April 2006

Pervert gained job near primary school

A PAEDOPHILE sexually assaulted a girl after he was employed as a security guard yards from a primary school.

The girl’s parents last night called for an inquiry into how Norman Winthrop landed the post, where he was able to prey on their seven-year-old daughter.

Winthrop, 62, was given the job despite being on the sex offenders’ register for life.

The court heard he had previously been sentenced to a total of 15 years for sex attacks on three other children, and was jailed for six months for his fourth attack.

The girl’s mother, from Sunderland, said: “The sentence is almost as unbelievable as the fact he got the job in the first place.

“He used it as a chance to befriend the children as they came home and eventually put my little girl through this ordeal.

“There must be an inquiry into how he was given this job and I want assurances that he will never work anywhere near children again.

“He is clearly a danger to children and I pray no other child suffers as a result of him slipping through the net.”

Newcastle Crown Court heard last week how Winthrop, who was released from his last prison sentence in 1999, was working on a building site in Sunderland early last year.

One cold night, he tried to get the girl to touch his groin by asking her to help with his zip because his hands were too cold to pull it up himself.

The court heard how the youngster went to help, then ran away when he was not looking.

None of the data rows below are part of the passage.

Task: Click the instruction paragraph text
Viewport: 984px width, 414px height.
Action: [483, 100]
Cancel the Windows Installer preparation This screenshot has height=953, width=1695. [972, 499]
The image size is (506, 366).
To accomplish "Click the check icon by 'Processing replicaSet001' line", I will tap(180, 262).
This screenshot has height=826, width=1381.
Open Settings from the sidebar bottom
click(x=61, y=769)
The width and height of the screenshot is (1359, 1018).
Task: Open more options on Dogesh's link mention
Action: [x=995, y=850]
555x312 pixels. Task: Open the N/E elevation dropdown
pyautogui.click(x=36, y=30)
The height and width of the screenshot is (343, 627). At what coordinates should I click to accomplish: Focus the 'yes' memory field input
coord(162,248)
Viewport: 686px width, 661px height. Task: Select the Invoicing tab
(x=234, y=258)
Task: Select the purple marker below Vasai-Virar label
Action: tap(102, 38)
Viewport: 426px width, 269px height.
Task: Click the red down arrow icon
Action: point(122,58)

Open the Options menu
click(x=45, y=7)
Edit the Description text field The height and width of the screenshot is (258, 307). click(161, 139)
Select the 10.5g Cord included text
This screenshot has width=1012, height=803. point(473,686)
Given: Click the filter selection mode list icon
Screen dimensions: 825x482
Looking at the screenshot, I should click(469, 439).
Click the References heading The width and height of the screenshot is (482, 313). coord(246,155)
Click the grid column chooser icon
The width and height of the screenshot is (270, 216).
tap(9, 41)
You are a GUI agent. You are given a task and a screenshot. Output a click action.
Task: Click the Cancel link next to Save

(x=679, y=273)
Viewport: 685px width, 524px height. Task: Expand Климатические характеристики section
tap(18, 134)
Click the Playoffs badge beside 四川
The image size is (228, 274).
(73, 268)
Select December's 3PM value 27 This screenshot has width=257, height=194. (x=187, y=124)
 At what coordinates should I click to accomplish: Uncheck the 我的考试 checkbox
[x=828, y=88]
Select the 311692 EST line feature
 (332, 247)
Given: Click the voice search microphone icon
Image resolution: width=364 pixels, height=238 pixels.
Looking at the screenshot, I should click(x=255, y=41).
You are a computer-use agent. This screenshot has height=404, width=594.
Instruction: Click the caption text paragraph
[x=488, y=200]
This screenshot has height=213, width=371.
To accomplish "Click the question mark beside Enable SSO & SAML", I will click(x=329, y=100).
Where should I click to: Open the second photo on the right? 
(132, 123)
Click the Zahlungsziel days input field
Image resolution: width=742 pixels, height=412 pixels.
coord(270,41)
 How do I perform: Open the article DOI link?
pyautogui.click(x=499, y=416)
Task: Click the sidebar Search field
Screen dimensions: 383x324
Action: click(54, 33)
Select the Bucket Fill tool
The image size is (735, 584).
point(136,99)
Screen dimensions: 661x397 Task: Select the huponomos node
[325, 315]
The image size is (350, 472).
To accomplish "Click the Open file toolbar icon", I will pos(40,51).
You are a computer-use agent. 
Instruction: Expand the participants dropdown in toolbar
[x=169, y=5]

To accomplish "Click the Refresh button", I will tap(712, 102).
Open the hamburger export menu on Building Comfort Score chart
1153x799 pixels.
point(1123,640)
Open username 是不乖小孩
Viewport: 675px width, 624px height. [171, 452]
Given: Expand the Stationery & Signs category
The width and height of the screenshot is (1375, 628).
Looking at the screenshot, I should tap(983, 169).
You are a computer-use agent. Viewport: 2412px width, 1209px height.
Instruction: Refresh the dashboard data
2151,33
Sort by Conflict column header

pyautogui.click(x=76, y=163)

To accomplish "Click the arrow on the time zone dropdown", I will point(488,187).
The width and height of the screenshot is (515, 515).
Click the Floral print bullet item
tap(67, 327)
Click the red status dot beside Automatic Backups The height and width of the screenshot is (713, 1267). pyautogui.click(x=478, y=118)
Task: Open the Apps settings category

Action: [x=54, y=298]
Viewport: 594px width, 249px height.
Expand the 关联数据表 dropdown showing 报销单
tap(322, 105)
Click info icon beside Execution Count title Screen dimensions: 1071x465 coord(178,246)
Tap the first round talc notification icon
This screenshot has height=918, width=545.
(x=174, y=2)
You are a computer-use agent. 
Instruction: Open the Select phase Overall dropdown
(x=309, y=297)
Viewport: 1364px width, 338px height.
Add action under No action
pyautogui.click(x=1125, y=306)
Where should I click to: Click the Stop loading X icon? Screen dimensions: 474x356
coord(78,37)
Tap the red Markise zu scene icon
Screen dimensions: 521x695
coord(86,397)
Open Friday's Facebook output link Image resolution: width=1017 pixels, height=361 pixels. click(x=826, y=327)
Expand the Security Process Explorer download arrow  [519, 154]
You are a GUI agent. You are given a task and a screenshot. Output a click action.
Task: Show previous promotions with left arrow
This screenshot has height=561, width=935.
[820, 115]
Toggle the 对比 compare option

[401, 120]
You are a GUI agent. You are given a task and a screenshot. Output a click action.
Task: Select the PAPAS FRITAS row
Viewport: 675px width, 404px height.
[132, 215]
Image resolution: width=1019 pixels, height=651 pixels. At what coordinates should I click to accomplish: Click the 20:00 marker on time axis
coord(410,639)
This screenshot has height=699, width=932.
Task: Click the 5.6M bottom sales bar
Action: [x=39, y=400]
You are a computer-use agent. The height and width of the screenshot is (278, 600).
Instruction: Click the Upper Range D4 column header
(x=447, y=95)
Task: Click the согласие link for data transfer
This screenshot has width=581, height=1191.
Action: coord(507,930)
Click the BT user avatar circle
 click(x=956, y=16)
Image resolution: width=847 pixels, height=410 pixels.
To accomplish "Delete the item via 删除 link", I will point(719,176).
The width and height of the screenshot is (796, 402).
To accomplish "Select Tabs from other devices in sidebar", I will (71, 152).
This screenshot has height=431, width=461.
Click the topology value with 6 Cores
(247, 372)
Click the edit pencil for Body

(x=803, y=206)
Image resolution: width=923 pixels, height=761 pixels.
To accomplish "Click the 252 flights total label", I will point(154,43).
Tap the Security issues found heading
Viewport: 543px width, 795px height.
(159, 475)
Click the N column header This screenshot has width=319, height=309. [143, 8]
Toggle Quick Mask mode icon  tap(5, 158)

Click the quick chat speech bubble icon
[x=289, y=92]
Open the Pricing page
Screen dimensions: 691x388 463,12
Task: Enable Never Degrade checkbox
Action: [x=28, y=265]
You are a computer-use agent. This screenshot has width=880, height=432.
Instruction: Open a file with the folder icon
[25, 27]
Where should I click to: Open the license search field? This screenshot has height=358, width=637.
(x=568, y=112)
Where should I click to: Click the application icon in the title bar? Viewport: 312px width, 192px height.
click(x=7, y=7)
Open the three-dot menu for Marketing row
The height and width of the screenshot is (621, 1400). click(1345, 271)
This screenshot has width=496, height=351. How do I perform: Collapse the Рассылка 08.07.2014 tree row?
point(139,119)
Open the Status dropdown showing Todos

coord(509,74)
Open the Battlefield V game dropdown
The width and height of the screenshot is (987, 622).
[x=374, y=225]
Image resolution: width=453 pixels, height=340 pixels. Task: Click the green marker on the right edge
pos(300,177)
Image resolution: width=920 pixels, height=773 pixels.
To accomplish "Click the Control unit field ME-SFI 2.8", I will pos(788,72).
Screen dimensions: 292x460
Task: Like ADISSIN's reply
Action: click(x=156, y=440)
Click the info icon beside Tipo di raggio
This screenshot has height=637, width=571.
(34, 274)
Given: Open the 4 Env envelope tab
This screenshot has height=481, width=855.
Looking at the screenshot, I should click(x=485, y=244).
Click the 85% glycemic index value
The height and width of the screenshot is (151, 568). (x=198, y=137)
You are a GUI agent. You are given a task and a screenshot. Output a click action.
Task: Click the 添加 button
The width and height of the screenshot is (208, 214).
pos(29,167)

Winthrop, of Bishop Crescent, Jarrow, South Tyneside, admitted causing or inciting a child under 13 to engage in sexual activity.

He was jailed for three years in 1989 for four charges of indecent assault on a girl under 14.

In 1994, he received a nine-year sentence for similar offences. In 1998, he was jailed for three years, to run alongside his 1994 sentence, after he confesssed to an attack on a young boy in the 1970s.

Bob Spragg, in mitigation, said Winthrop, who was accompanied in court by his fiancee, has been a regular churchgoer since his last release from jail.

Mr Spragg said: “He has essentially managed to keep a lid on his behaviour for the past six years but it has not gone away completely.”

Withrop was working for Britannia Security, based in Newcastle, at the time of the offence. A company spokesman said: “We vet all our employees very carefully to the standards laid down by the Security Industry Authority.

“In this man’s case, he was taken on by a firm who we bought out in August, and their staff came over to us. This would not have happened under our own vetting procedure.”